Within the records below is a range that opens at the line with "homebuyer tips (66, 1201)" and closes at the line with "Real Estate Investment (93, 1525)". Return that range word for word, both ends included, and only that range.

(Recorded data)
[Start of section]

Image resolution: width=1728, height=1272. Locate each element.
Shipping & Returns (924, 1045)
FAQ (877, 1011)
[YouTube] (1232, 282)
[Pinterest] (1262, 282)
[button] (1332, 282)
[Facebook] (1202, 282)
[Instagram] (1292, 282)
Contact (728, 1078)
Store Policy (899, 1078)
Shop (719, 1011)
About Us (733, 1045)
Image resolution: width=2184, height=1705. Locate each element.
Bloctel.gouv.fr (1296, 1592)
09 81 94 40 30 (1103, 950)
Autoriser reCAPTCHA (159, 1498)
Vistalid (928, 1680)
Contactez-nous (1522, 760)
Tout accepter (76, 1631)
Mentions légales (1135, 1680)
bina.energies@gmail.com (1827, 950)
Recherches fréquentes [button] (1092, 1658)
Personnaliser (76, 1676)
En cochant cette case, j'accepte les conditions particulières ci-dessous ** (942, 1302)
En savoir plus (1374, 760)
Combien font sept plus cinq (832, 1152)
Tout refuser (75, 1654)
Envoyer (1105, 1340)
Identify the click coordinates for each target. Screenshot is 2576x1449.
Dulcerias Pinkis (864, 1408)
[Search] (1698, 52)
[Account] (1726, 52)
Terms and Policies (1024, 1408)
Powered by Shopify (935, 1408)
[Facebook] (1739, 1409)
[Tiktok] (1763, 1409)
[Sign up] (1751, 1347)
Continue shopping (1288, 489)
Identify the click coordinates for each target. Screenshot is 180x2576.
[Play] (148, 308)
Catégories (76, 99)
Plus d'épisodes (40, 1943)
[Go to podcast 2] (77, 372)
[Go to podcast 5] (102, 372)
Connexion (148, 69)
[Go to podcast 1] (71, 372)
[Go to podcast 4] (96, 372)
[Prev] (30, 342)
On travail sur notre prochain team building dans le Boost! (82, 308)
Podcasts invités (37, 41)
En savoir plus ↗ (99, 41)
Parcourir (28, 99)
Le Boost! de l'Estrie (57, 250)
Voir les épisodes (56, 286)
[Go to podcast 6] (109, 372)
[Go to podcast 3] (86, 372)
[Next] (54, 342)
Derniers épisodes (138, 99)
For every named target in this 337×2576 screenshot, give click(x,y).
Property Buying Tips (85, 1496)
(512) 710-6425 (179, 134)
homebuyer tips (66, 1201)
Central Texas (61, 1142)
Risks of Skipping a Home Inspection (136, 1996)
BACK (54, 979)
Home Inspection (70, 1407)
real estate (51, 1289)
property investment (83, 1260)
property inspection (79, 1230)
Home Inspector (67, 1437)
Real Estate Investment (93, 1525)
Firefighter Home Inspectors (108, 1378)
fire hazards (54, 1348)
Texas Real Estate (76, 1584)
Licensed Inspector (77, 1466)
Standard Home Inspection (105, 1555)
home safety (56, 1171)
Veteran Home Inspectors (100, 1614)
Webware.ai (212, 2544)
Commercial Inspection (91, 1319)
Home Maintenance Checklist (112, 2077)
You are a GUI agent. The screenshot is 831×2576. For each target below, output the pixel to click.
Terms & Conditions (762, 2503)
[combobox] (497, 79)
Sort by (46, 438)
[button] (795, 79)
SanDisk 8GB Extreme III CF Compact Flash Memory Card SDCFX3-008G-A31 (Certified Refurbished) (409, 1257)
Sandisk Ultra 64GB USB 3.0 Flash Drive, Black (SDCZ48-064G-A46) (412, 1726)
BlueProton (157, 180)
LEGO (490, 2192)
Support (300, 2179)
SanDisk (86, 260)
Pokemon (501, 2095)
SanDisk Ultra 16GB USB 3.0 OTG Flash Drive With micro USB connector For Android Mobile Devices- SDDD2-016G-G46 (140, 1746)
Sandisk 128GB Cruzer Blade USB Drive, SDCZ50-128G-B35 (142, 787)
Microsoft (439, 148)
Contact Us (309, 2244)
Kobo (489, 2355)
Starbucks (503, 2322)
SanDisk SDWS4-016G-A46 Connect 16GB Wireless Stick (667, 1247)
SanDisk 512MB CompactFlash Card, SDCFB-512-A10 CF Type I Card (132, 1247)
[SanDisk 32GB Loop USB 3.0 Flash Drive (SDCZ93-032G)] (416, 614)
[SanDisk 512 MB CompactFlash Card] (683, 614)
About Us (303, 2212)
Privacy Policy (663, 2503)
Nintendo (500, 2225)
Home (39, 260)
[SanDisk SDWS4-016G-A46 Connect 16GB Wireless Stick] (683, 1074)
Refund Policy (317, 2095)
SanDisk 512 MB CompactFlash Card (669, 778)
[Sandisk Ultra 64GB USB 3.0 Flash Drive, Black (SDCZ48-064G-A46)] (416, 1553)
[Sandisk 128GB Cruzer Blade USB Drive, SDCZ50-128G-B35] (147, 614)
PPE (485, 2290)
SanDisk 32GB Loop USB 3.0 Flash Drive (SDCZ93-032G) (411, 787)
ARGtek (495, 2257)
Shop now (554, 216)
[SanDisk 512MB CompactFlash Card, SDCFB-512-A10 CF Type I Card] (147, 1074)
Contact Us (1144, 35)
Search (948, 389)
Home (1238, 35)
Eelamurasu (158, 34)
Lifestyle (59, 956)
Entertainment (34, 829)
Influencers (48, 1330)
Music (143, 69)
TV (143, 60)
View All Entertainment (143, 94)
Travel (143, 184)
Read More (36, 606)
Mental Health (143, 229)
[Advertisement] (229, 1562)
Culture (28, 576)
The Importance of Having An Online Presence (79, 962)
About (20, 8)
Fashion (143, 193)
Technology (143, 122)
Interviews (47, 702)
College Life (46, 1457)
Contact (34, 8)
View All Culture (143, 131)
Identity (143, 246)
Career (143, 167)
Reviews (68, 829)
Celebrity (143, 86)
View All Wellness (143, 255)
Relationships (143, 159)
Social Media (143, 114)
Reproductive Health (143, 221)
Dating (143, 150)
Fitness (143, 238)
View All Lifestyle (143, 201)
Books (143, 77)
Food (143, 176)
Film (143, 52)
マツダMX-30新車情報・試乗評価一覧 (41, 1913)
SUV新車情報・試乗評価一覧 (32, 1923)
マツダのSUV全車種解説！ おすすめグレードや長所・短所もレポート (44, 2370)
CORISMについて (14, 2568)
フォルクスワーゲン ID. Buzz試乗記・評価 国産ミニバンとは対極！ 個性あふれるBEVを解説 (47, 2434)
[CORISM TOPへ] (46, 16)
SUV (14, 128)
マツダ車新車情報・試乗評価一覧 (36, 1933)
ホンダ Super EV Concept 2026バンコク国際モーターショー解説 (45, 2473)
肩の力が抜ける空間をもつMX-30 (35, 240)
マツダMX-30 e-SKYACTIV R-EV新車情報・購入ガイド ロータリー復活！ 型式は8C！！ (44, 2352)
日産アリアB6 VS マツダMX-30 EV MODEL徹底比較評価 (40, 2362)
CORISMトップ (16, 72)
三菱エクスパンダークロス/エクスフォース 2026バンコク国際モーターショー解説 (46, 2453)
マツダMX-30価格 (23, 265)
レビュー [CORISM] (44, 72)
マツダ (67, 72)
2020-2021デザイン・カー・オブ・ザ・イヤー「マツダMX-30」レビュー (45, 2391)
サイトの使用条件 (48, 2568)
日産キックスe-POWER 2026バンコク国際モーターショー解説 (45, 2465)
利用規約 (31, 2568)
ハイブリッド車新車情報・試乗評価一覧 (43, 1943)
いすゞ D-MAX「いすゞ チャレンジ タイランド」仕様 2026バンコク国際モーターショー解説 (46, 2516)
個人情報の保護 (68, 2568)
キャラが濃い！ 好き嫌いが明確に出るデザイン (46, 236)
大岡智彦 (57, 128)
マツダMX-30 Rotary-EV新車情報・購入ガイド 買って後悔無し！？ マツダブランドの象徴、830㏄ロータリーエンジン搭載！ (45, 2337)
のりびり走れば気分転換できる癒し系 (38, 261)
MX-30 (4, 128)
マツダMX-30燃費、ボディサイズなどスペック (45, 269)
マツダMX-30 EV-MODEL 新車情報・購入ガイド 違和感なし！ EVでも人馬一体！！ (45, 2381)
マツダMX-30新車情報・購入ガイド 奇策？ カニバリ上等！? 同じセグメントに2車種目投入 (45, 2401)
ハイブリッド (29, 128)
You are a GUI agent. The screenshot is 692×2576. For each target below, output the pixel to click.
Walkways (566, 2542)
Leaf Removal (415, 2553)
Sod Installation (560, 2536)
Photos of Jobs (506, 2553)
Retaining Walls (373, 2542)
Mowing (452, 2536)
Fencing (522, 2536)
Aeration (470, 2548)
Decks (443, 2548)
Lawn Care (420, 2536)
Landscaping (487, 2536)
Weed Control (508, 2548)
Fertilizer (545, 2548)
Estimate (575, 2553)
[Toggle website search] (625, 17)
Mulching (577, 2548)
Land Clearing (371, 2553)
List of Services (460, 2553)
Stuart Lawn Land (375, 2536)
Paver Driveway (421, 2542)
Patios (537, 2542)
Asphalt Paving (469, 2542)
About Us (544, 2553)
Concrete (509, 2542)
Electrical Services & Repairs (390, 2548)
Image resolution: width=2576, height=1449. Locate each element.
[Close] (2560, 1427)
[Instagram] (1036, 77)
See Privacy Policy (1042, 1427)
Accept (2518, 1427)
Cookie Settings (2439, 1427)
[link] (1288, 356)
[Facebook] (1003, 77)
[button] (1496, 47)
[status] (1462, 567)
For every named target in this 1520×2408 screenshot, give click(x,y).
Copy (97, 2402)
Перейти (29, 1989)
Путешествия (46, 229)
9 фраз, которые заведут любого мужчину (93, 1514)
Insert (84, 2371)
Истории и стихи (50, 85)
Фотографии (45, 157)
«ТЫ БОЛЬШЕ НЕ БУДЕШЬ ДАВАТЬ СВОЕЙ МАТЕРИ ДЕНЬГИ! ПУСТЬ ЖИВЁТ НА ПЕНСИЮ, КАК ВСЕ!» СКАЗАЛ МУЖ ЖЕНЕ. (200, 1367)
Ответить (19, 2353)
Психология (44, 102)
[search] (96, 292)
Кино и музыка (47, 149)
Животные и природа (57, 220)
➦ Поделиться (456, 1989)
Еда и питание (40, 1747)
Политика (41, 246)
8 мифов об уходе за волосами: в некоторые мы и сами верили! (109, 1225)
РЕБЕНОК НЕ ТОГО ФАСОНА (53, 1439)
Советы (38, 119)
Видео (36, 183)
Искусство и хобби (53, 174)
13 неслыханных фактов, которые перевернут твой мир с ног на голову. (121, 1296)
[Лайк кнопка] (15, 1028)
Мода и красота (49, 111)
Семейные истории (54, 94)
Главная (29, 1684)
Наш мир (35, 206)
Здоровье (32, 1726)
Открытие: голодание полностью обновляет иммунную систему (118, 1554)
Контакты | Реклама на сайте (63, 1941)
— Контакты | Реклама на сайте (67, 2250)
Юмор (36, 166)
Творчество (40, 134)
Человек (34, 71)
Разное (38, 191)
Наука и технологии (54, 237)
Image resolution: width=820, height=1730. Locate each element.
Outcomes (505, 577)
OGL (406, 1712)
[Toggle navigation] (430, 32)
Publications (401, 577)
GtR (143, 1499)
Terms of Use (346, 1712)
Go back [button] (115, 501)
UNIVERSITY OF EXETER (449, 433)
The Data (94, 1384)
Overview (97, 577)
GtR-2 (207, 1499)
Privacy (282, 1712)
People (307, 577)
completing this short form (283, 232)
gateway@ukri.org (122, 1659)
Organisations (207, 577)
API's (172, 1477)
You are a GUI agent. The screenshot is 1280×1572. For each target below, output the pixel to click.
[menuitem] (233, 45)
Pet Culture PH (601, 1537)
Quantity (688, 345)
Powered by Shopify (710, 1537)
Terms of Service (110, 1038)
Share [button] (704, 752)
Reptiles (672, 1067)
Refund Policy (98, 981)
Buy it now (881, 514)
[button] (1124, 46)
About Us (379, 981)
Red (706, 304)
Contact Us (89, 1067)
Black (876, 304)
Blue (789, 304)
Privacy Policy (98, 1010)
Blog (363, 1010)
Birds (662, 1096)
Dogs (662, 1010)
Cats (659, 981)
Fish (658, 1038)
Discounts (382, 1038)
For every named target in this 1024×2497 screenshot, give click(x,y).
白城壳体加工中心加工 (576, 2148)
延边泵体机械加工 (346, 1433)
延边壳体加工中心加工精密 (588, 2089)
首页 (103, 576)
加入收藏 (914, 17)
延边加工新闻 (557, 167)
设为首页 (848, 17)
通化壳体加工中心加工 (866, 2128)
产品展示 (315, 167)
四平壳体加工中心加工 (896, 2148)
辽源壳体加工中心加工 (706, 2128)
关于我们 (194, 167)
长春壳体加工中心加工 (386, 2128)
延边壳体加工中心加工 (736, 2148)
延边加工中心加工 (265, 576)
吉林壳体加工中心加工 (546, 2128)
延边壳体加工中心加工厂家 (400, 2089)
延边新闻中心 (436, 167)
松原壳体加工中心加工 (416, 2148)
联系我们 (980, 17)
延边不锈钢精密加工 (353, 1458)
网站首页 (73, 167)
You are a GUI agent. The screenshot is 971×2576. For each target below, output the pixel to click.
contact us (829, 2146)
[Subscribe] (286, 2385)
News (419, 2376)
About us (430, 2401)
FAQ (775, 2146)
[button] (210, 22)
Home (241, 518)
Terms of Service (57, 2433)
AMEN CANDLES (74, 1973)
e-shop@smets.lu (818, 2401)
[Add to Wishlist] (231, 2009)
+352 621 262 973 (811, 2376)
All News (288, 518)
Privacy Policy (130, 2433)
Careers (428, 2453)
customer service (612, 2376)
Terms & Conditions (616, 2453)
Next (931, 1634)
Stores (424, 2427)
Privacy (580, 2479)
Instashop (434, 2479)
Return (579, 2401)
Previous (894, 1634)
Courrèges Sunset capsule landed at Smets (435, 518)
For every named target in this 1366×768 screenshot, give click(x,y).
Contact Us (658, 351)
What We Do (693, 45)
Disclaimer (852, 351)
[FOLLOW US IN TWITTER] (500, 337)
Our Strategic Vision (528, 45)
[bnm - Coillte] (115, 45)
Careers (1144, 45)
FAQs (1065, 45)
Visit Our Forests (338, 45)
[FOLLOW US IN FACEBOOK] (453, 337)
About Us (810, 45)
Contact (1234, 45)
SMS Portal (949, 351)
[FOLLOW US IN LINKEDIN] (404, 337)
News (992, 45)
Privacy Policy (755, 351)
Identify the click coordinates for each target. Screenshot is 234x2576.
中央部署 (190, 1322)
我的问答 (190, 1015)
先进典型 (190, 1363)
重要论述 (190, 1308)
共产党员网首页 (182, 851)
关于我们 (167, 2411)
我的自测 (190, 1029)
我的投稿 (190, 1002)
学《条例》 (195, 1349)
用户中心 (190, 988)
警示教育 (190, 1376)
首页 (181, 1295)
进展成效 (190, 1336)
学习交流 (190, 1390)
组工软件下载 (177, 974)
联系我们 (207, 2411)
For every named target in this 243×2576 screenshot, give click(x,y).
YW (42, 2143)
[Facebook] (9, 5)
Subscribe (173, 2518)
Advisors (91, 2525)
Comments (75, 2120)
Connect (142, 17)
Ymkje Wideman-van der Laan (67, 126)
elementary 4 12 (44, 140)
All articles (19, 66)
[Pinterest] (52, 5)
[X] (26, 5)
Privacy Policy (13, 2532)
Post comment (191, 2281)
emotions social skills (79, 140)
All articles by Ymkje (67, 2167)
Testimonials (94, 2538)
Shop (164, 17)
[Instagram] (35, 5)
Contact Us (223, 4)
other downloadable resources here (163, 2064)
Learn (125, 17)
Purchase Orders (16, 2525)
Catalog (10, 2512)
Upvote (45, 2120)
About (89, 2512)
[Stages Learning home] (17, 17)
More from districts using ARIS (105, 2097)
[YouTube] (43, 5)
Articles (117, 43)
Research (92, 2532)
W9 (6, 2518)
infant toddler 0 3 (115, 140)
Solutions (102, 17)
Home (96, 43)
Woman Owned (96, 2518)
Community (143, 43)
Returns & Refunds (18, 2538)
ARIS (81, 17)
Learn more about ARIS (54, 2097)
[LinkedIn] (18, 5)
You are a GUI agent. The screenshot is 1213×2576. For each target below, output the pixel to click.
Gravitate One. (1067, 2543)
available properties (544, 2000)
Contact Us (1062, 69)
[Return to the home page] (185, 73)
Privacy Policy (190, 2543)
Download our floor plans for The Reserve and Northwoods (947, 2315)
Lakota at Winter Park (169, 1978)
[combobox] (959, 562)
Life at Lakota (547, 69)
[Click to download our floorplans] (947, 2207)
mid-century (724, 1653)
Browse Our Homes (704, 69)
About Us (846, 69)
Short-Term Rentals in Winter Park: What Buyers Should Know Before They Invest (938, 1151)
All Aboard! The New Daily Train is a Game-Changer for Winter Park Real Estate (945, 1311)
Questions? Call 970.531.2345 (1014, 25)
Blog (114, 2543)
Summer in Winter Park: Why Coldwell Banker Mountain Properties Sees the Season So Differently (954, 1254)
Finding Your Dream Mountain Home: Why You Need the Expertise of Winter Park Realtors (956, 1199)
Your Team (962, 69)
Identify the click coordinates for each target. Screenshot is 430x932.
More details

[End of section]

* Response box:
homebuyer tips (66, 1201)
Central Texas (61, 1142)
Risks of Skipping a Home Inspection (136, 1996)
BACK (54, 979)
Home Inspection (70, 1407)
real estate (51, 1289)
property investment (83, 1260)
property inspection (79, 1230)
Home Inspector (67, 1437)
Real Estate Investment (93, 1525)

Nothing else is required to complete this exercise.